Amar tem menos a ver com verbalizar sentimento e mais com cuidado e estar junto; ações dizem mais e com melhor qualidade que palavras podem fazer. Na essência, o amor não precisa de reciprocidade ou motivo algum pra existir, ele é incondicional [Romanos 5.8]. Ama-se porque faz bem, porque o amor afasta o medo [1 João 4.18], apaga as falhas e cobre os erros [1 Pedro 4.8], conseguindo transformar o ser amado.

Da mesma forma descomplicada que surge, é fácil expressá-lo. Só que às vezes a gente se engessa por quem não sabe amar, mas dar amor desprendido nunca prejudica, antes, retê-lo é que não faz bem. Deve-se liberar amor, sem exigir retornos ou algo em troca. Caso não exista reciprocidade, perde quem menos amar, pois, quanto mais damos, mais o amor se torna perfeito e aumenta em poder [1 João 4.16-17].

Nas profundezas do mar

Capaz de exceder desejos e vontades, o maior interesse do amor é o bem-estar do outro, com ações que expressam bondade e paciência. Deseja o bem, até quando as vontades diferem, permitindo a felicidade do outro, ainda que os caminhos se distanciem. No verdadeiro amor não há separação, mesmo longe ficamos a distância do coração. Não existe poder ou lei forte o bastante pra separá-lo, nem a morte e o que vier depois, poder e influências, o presente e o imprevisto futuro, autoridades e mistérios. Nem mesmo o universo pode exercer força suficiente pra afastá-lo.

Sendo nobre, não sente ciúmes, fica supondo coisas, não é convencido ou grosseiro, nem se irrita ou guarda rancor pelas coisas não serem de seu jeito [1 Coríntios 13]. Sua leveza não traz peso algum, ele lança longe todo fardo das cobranças, deixando as coisas suaves, tanto pra quem ama, quanto pra quem é amado, lançando os erros no fundo do oceano [Miquéias 7.18-19]. Pra uma rápida indefinição sobre o amor, você pode ler o poema “Amor definido que em palavras se indefiniu“.

TAREFA PROPOSTA A
De acordo com o texto sobre o amor, quem perde caso não exista reciprocidade?
TAREFA PROPOSTA B
Reproduza fielmente o trecho do texto sobre o amor que começa em "Da mesma forma" e segue até "[1 João 4.16-17].".
Os registros não têm nenhuma relação com o que se pede aqui.

REGISTROS FORNECIDOS
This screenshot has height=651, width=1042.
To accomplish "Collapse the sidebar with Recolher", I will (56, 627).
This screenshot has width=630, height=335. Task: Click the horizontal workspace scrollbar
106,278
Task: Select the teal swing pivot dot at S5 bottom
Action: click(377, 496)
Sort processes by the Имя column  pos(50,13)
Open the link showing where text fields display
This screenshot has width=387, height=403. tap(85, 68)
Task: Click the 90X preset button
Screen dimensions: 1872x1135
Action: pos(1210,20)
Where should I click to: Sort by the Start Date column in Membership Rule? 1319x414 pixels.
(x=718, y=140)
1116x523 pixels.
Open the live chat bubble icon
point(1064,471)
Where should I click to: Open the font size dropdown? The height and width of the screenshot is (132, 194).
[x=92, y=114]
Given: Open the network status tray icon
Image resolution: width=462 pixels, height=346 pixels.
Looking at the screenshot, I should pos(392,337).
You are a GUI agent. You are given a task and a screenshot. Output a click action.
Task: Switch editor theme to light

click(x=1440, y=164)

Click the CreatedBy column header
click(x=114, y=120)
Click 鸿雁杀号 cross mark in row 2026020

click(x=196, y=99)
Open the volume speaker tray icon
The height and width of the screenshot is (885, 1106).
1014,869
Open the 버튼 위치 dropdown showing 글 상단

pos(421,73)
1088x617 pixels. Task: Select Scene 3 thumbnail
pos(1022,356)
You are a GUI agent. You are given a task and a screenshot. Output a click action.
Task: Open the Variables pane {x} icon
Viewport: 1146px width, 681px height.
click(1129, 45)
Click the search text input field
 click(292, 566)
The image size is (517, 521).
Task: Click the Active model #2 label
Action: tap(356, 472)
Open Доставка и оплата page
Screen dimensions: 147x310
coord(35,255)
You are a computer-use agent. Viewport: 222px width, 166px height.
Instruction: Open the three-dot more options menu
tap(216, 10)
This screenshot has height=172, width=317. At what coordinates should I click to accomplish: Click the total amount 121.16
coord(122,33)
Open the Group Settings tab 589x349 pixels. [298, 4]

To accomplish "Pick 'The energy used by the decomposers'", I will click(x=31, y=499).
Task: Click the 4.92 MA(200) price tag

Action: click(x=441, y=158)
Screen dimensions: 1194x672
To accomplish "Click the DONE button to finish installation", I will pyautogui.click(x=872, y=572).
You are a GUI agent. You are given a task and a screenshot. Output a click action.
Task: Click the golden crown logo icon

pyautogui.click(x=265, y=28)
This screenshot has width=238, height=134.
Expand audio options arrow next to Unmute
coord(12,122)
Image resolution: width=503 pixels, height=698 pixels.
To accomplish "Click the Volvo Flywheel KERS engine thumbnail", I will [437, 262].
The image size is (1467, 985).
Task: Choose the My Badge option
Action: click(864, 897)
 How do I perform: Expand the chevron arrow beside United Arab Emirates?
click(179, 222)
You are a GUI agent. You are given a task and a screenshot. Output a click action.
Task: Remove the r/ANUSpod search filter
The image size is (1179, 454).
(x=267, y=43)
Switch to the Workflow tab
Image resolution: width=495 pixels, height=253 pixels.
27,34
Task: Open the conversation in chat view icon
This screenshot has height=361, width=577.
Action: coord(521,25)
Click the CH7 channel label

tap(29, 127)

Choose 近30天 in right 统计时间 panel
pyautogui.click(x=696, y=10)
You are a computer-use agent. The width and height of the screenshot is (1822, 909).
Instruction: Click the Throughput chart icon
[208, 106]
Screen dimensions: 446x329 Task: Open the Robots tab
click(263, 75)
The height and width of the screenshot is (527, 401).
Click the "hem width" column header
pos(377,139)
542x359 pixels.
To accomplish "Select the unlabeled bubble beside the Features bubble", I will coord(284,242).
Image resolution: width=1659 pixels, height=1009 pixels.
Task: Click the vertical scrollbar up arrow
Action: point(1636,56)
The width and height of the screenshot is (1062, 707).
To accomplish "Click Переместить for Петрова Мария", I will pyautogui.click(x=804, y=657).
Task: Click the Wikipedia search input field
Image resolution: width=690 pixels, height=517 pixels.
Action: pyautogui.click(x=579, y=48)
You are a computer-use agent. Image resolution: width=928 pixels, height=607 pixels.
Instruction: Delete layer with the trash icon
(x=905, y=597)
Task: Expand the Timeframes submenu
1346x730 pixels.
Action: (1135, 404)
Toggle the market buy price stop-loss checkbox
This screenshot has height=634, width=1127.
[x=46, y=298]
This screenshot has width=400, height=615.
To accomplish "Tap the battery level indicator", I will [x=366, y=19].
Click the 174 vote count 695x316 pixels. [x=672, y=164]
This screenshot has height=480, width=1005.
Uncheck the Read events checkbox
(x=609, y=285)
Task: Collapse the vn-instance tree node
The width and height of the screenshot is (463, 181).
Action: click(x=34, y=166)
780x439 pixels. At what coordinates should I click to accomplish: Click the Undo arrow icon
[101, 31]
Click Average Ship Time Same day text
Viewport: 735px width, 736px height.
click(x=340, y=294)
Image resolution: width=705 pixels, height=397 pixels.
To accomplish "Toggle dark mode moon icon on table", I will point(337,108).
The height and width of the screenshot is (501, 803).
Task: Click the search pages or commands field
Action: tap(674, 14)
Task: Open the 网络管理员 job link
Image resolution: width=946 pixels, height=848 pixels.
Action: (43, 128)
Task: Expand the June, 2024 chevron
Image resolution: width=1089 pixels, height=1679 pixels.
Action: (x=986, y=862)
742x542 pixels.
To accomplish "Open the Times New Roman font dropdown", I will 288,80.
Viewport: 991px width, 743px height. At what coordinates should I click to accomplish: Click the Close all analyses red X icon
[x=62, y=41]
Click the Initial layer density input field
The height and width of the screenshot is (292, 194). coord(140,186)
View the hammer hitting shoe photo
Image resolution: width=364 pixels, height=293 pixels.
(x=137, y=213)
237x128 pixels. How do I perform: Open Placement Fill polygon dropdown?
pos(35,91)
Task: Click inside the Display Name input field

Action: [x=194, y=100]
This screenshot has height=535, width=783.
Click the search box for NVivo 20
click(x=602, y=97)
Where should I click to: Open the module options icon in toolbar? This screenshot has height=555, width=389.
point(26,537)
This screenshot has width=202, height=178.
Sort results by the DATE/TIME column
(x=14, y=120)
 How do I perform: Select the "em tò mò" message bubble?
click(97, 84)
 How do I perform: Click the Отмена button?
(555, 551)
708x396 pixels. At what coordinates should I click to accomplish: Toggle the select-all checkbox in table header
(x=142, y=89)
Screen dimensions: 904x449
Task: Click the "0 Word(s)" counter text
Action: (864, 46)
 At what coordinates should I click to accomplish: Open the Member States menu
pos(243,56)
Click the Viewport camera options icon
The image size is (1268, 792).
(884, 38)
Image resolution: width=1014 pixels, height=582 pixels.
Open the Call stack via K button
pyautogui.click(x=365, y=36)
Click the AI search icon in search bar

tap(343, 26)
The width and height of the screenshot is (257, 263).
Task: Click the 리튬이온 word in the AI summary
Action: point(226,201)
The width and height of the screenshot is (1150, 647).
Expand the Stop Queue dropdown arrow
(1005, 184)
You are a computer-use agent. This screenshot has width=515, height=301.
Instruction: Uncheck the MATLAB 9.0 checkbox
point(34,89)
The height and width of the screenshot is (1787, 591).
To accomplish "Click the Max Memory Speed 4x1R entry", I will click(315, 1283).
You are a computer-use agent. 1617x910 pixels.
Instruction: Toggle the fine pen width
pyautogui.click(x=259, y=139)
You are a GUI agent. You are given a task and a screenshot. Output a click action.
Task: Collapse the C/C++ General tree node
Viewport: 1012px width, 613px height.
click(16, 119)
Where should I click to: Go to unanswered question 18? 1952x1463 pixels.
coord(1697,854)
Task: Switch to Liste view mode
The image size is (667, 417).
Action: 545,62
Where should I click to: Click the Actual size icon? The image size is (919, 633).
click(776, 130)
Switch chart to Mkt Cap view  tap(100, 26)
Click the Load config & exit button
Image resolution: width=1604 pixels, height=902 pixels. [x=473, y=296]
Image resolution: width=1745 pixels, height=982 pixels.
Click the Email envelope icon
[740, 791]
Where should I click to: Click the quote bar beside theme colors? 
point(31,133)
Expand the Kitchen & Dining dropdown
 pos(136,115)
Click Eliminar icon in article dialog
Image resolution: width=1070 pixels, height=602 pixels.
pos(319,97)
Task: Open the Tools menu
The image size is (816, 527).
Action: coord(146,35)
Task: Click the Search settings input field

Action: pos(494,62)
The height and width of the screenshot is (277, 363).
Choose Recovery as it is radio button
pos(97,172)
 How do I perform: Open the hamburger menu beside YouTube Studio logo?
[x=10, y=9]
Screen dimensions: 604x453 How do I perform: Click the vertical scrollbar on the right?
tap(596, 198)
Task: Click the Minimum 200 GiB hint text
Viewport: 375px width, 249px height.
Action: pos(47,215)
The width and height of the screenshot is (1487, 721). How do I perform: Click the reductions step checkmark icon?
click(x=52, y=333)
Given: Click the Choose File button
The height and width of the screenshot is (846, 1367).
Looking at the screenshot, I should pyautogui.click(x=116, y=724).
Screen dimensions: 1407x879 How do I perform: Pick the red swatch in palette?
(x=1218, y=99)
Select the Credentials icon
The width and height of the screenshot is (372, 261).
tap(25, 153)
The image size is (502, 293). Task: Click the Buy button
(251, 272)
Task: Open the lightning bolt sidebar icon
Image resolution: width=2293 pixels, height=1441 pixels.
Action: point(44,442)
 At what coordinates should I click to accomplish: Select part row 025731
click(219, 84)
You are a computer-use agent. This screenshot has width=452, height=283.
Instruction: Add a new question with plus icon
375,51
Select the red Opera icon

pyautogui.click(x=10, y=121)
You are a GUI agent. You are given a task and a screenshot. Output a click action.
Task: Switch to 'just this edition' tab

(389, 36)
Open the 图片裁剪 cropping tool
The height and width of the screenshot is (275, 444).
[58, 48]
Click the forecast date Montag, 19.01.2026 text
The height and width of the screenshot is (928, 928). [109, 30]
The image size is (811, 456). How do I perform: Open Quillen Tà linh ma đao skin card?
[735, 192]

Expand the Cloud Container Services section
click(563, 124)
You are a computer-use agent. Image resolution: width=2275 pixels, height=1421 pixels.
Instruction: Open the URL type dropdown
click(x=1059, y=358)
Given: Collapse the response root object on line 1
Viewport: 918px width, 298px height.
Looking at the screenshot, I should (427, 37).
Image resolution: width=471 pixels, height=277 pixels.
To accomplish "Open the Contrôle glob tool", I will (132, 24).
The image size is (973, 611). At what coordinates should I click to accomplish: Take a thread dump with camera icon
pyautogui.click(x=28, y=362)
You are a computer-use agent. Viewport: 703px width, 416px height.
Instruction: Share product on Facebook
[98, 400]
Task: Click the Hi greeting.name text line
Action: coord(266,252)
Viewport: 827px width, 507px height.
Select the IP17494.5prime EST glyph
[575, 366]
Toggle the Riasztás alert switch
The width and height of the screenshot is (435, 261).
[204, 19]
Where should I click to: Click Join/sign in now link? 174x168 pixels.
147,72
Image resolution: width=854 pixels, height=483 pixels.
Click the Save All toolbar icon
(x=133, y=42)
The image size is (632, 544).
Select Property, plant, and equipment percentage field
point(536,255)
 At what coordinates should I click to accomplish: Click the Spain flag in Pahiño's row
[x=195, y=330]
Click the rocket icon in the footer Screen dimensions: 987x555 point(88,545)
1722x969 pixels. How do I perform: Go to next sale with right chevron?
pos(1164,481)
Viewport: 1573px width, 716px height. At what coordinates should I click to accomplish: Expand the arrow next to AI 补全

RESPOSTA A
Perde quem menos amar.

RESPOSTA B
Da mesma forma descomplicada que surge, é fácil expressá-lo. Só que às vezes a gente se engessa por quem não sabe amar, mas dar amor desprendido nunca prejudica, antes, retê-lo é que não faz bem. Deve-se liberar amor, sem exigir retornos ou algo em troca. Caso não exista reciprocidade, perde quem menos amar, pois, quanto mais damos, mais o amor se torna perfeito e aumenta em poder [1 João 4.16-17].